EXTRACTED RECORDS
····················
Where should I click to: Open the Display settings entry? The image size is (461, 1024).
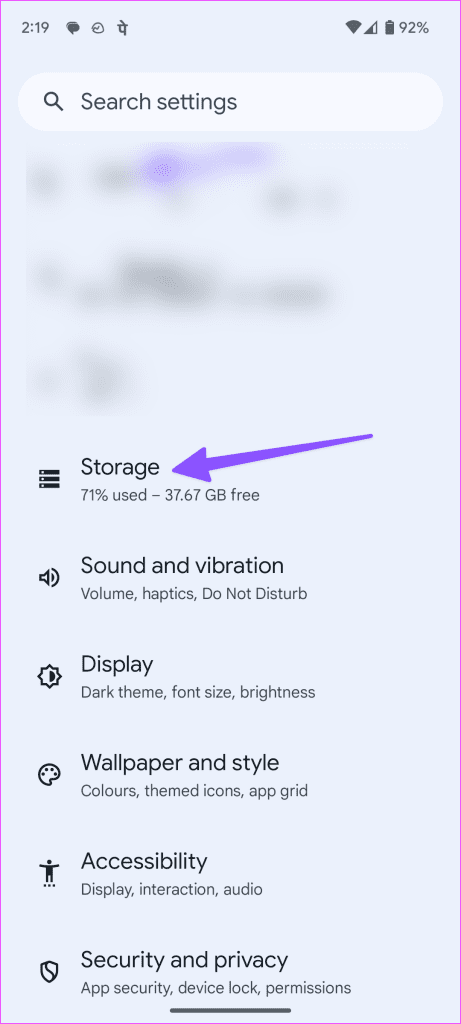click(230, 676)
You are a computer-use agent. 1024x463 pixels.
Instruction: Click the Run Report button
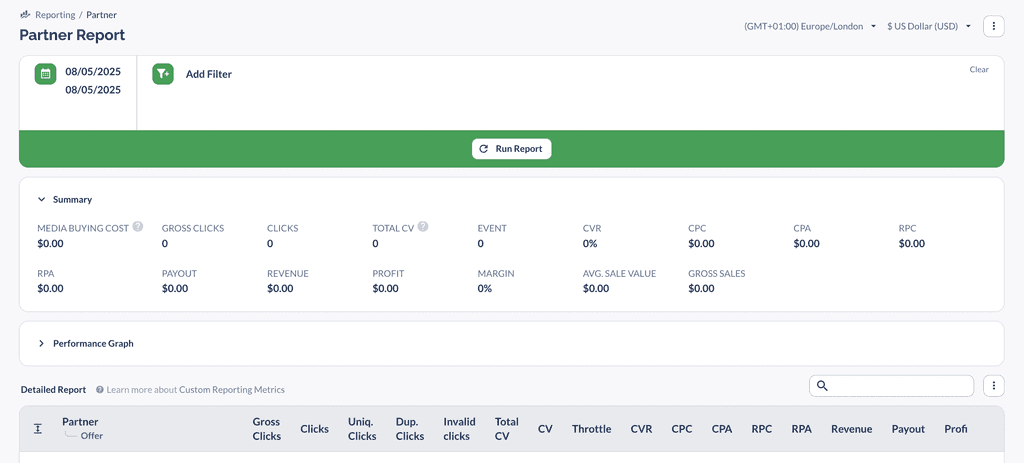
····················
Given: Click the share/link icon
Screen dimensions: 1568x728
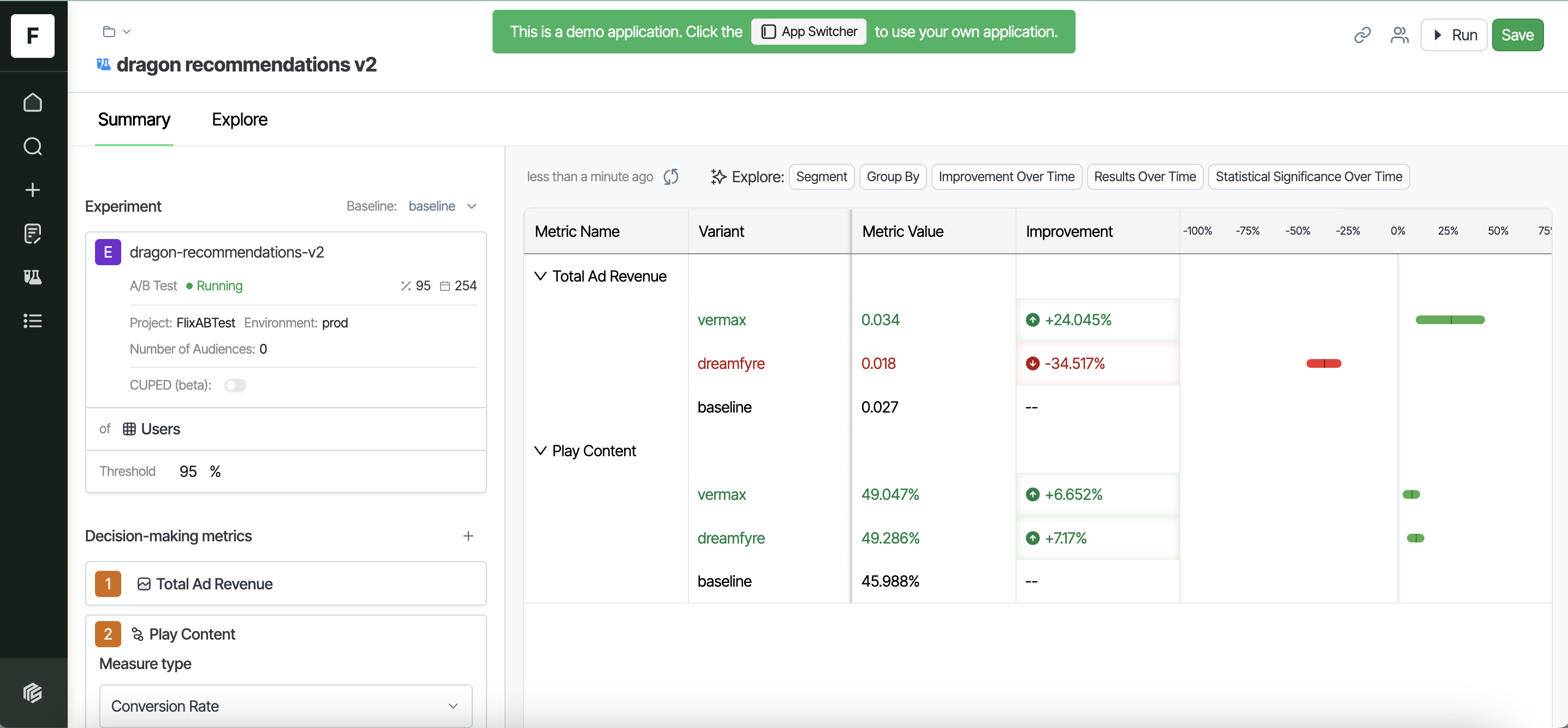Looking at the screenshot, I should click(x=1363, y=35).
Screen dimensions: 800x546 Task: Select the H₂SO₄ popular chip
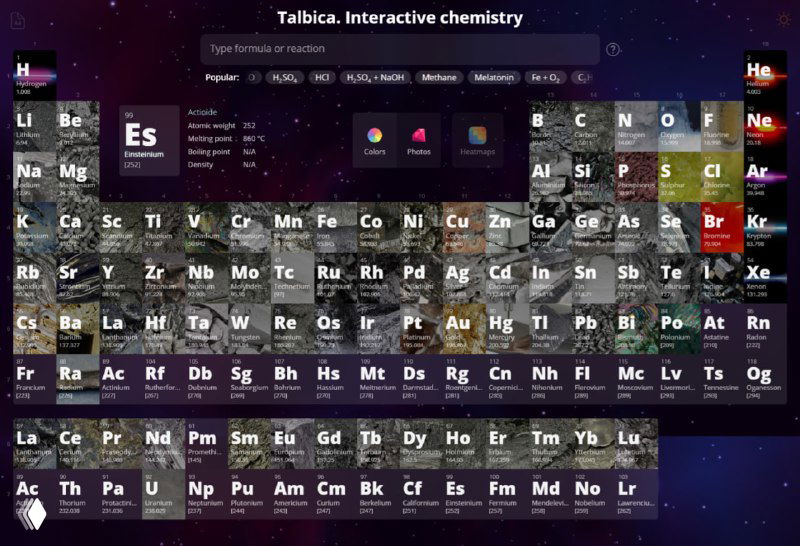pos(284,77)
····················
BRIEF
Exercise for the records above: copy only the lines from the one with "Where should I" to the one with "Instruction: Click the Run Report button", both ends kept, and drop the pictures.

RESPONSE
Where should I click to: Open the Display settings entry? The image size is (461, 1024).
click(230, 676)
You are a computer-use agent. 1024x463 pixels.
Instruction: Click the Run Report button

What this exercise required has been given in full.